Significance: Dermic melasma is a recalcitrant disease. Therefore, the development of new technologies that allow a deeper penetration in the skin while enhancing the efficacy of a safe and well-known dermatological active, like AzA, is a very promising alternative to improve the treatment of this disease.
Methods: An oil-in-water nanoemulsion was developed and characterized according to its droplet size distribution, zeta potential, pH value, drug content, encapsulation efficiency, spectroscopic characteristics, morphology, and stability. In vitro mushroom tyrosinase inhibition assay, cytotoxicity, and permeation studies were performed. A descriptive sensory evaluation was also carried out.
Results: Drug content was 10 mg/ml, particle size 419 ± 23 nm with monomodal distribution, encapsulation efficiency was 84.65%, zeta potential −10.9 ± 0.44 mV and pH 5.01 ± 0.01. The nanoemulsion was stable for 30 days (30 °C/65% RH). The nanoemulsion decreased tyrosinase activity and permeated through the skin, reaching viable epidermis and dermis and did not show signs of cytotoxicity.
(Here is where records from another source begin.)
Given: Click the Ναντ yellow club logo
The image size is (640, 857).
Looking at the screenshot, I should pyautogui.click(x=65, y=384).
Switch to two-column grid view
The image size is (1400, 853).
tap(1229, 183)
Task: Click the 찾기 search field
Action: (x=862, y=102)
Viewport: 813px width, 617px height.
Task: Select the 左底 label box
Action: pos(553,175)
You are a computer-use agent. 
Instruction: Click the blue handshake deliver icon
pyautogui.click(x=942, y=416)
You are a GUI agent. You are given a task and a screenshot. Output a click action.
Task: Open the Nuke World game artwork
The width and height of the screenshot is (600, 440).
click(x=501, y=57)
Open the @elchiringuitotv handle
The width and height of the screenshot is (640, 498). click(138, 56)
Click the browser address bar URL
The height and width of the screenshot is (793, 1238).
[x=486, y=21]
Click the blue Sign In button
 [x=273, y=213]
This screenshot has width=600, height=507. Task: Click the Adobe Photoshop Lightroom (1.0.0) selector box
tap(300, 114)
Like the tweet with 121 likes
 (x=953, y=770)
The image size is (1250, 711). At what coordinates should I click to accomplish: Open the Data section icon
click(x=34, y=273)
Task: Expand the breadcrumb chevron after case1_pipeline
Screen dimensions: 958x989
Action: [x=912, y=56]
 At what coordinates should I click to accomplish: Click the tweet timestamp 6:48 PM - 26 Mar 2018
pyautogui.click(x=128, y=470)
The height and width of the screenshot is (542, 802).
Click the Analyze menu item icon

Sensory evaluation profile showed a higher spreadability with lesser whitening residue.
Conclusion: The nanoemulsion presented characteristics within the nanoscale and reached the deeper layers of the skin while improving in vitro tyrosinase inhibition; hence, it could be a promising treatment to dermic melasma.
Disclosure statement
The authors confirm that this article content has no conflict of interest.